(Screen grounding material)
◆ ◆ ◆ ◆
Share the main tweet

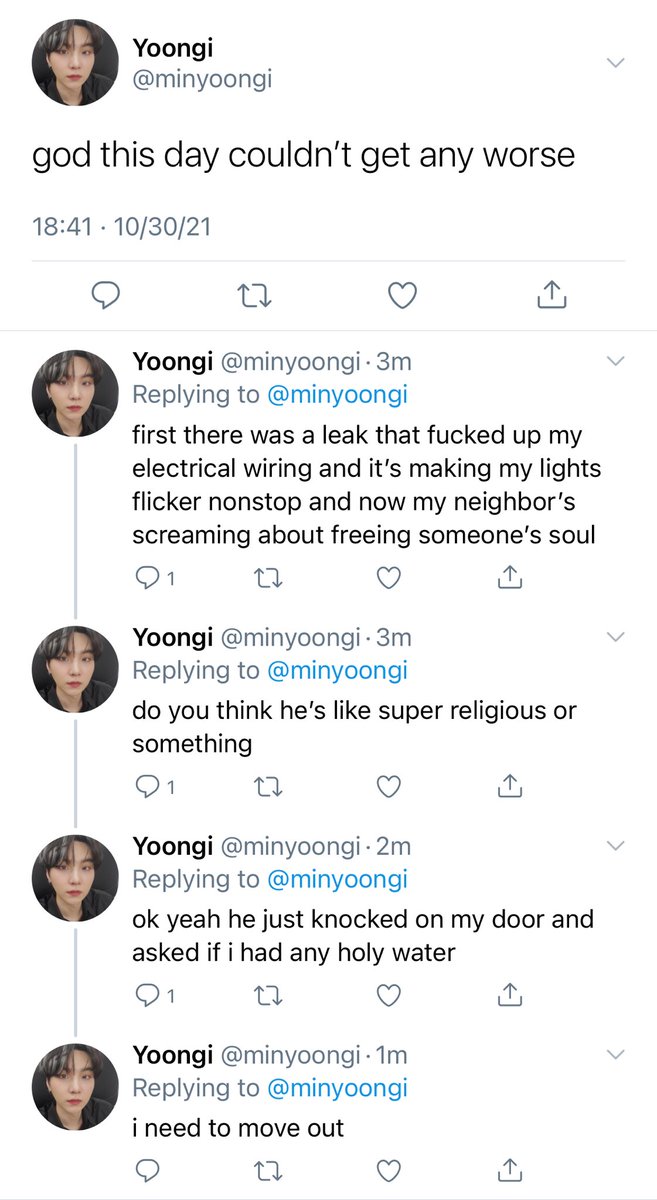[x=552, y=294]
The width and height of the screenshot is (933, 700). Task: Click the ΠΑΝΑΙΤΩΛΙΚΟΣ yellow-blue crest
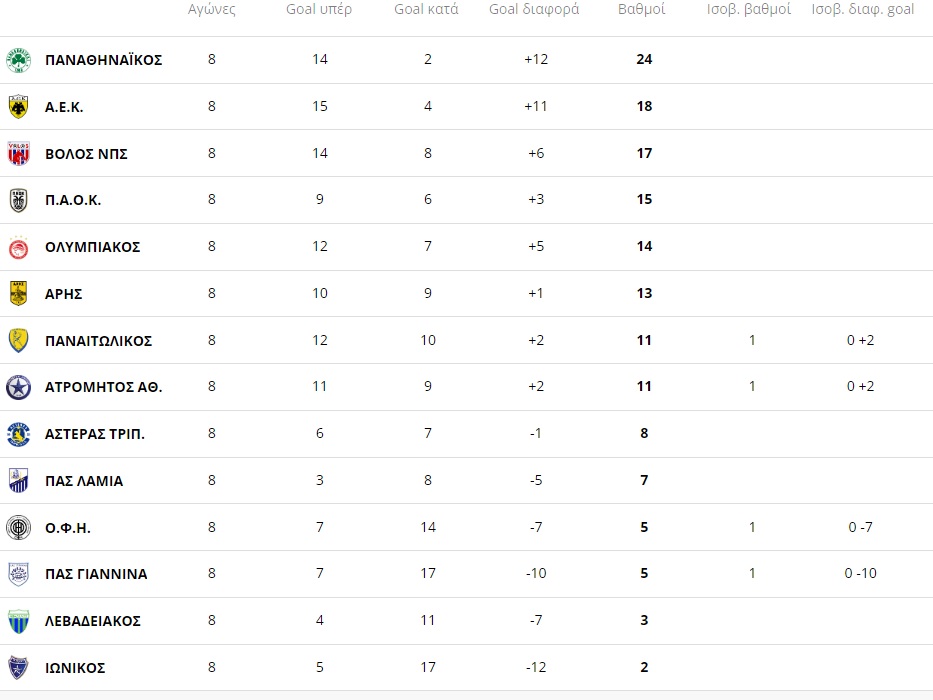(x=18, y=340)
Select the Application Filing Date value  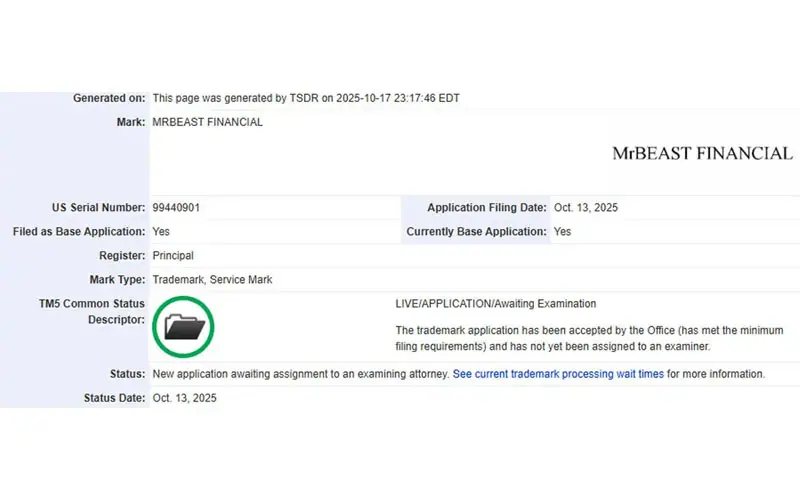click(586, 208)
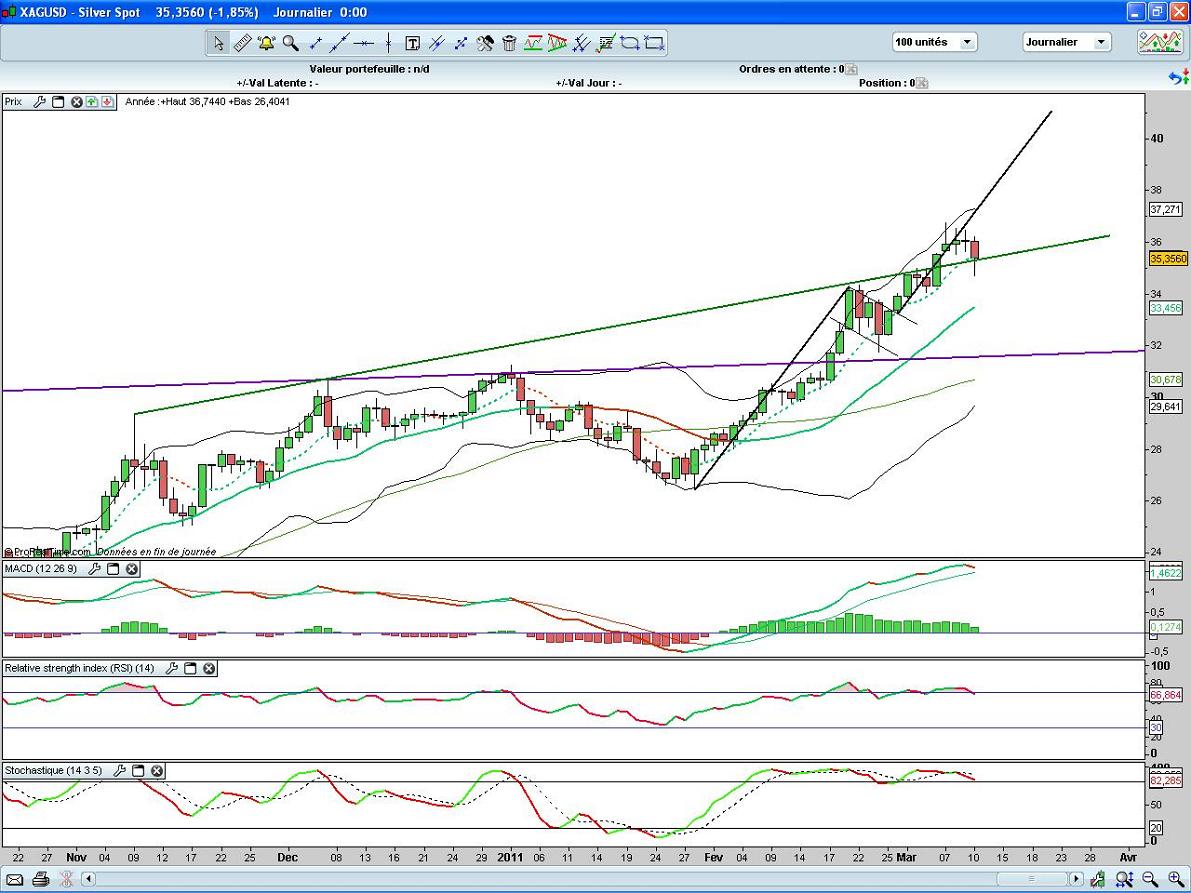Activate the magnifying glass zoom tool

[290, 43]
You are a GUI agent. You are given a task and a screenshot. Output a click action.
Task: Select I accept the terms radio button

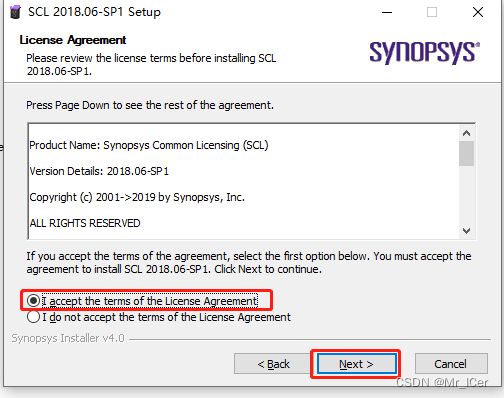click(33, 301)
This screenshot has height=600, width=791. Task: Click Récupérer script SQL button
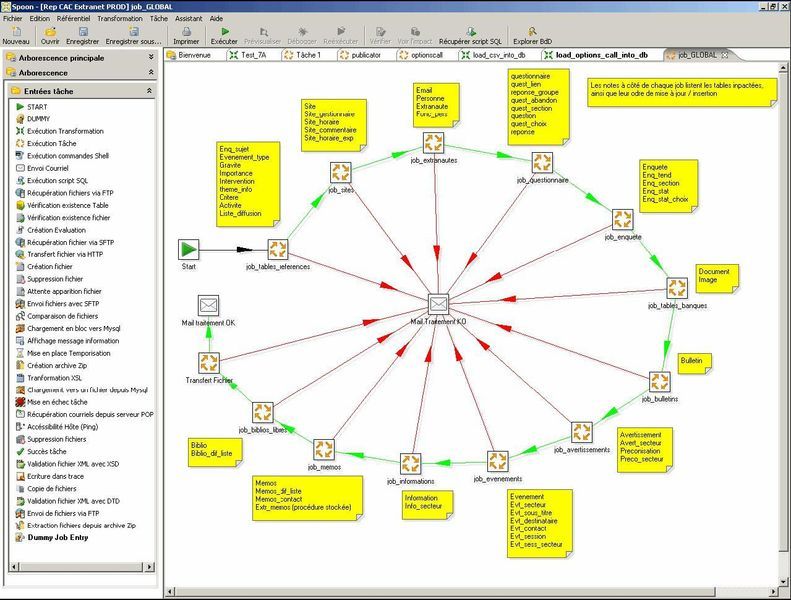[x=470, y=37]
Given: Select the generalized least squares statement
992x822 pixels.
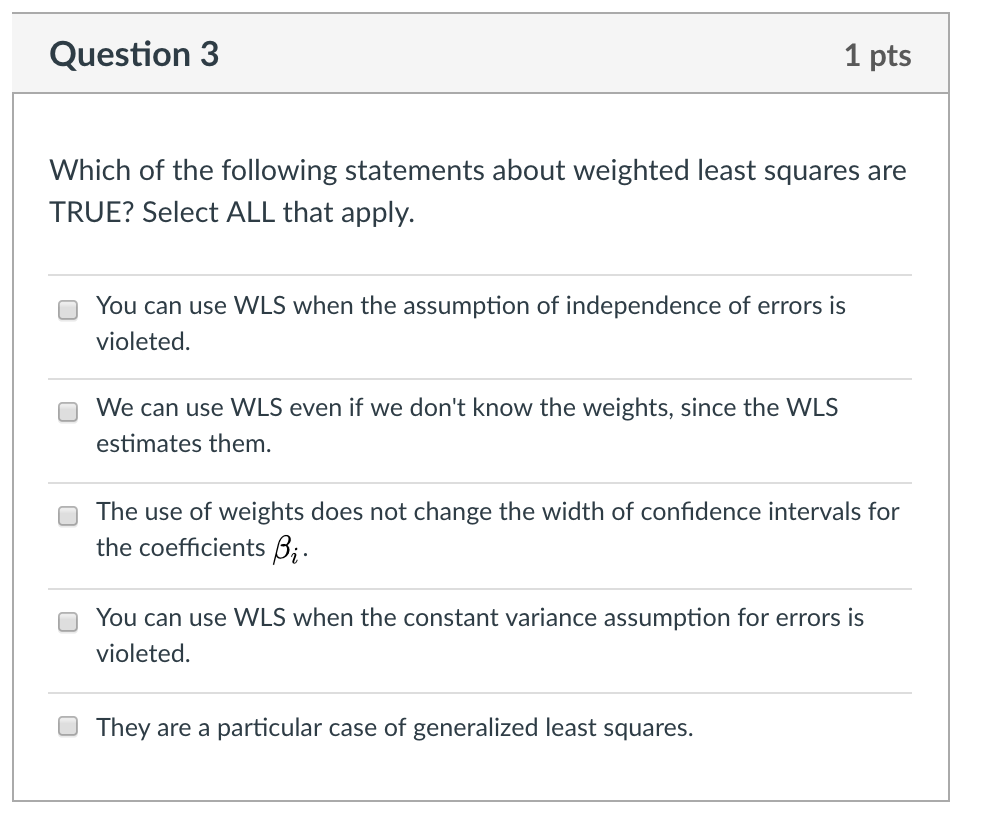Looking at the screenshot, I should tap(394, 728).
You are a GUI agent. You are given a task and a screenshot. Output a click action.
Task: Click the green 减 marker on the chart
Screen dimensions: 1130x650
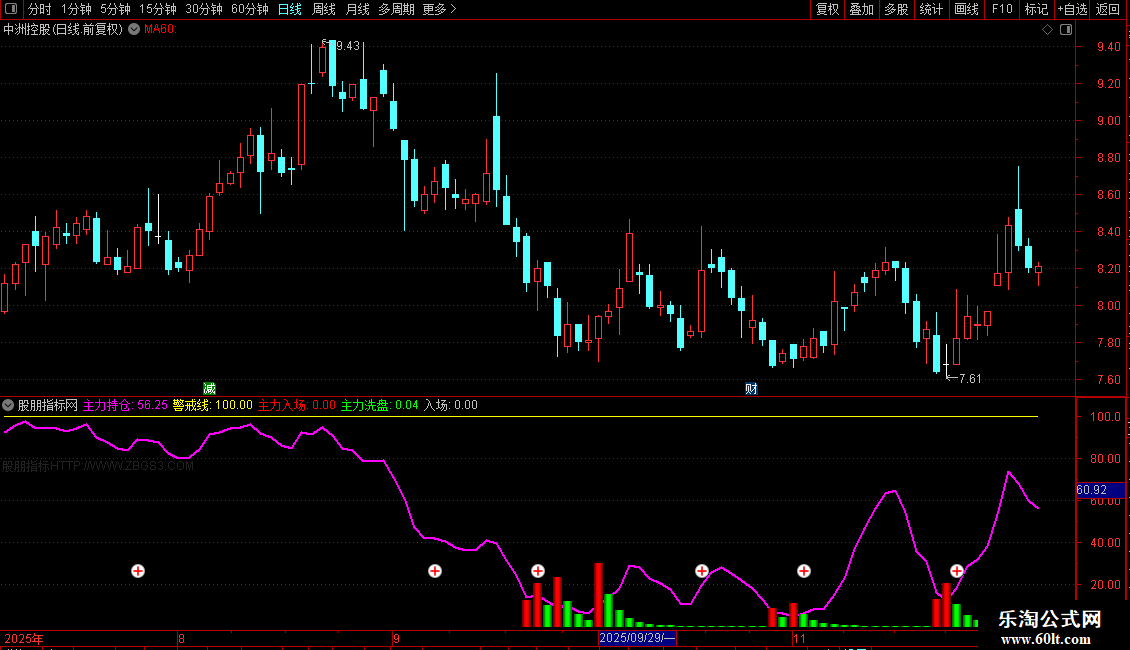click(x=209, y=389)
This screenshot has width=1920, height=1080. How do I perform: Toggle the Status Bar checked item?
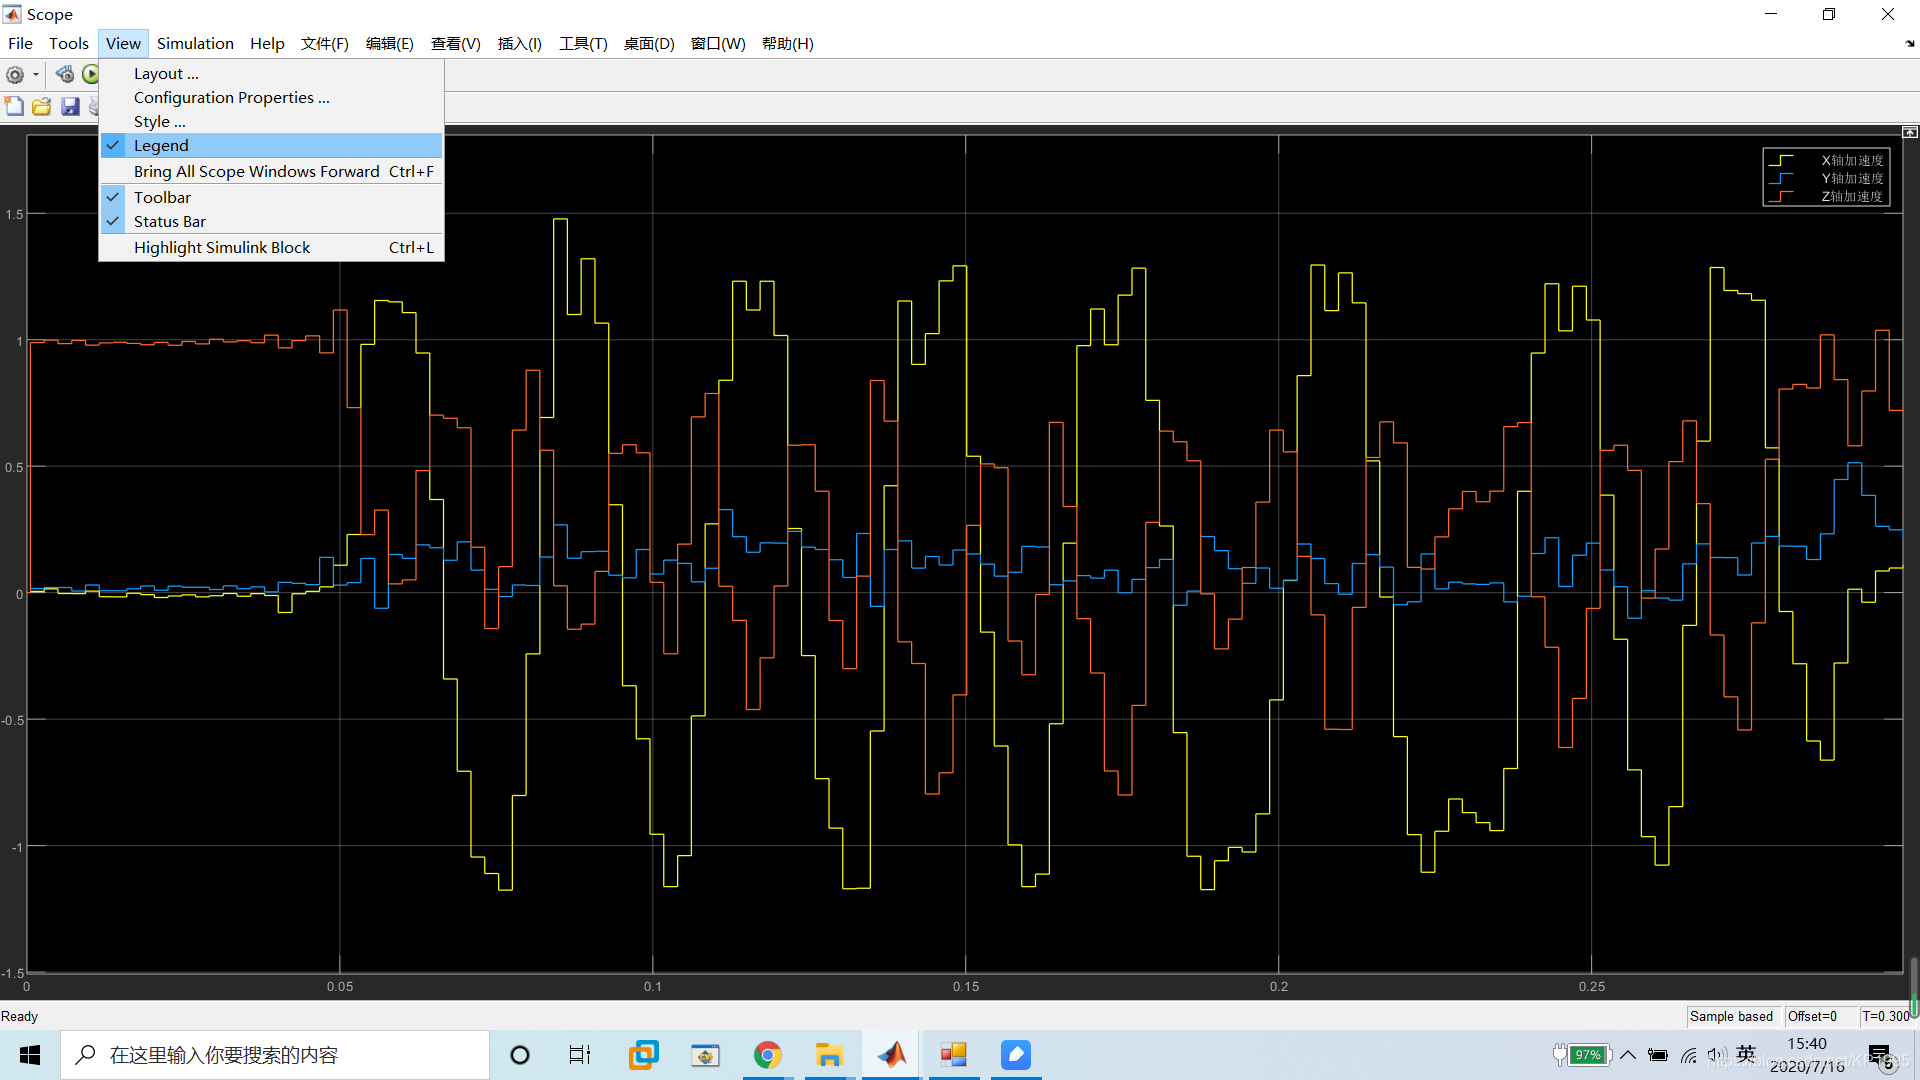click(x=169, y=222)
◆ ◆ ◆ ◆
*Given problem:* Lay out the material as a JSON list of strings, one string per line, starting at the line containing "This screenshot has height=600, width=791." and ending at the end of the material, with blank lines left out. Leave the pictures out of the answer.

*Finished task:*
[
  "This screenshot has height=600, width=791. Task: Click Récupérer script SQL button",
  "[x=470, y=37]",
  "Given: Select the generalized least squares statement",
  "992x822 pixels.",
  "Looking at the screenshot, I should tap(394, 728).",
  "You are a GUI agent. You are given a task and a screenshot. Output a click action.",
  "Task: Click the green 减 marker on the chart",
  "Screen dimensions: 1130x650",
  "click(x=209, y=389)",
  "This screenshot has width=1920, height=1080. How do I perform: Toggle the Status Bar checked item?",
  "click(x=169, y=222)"
]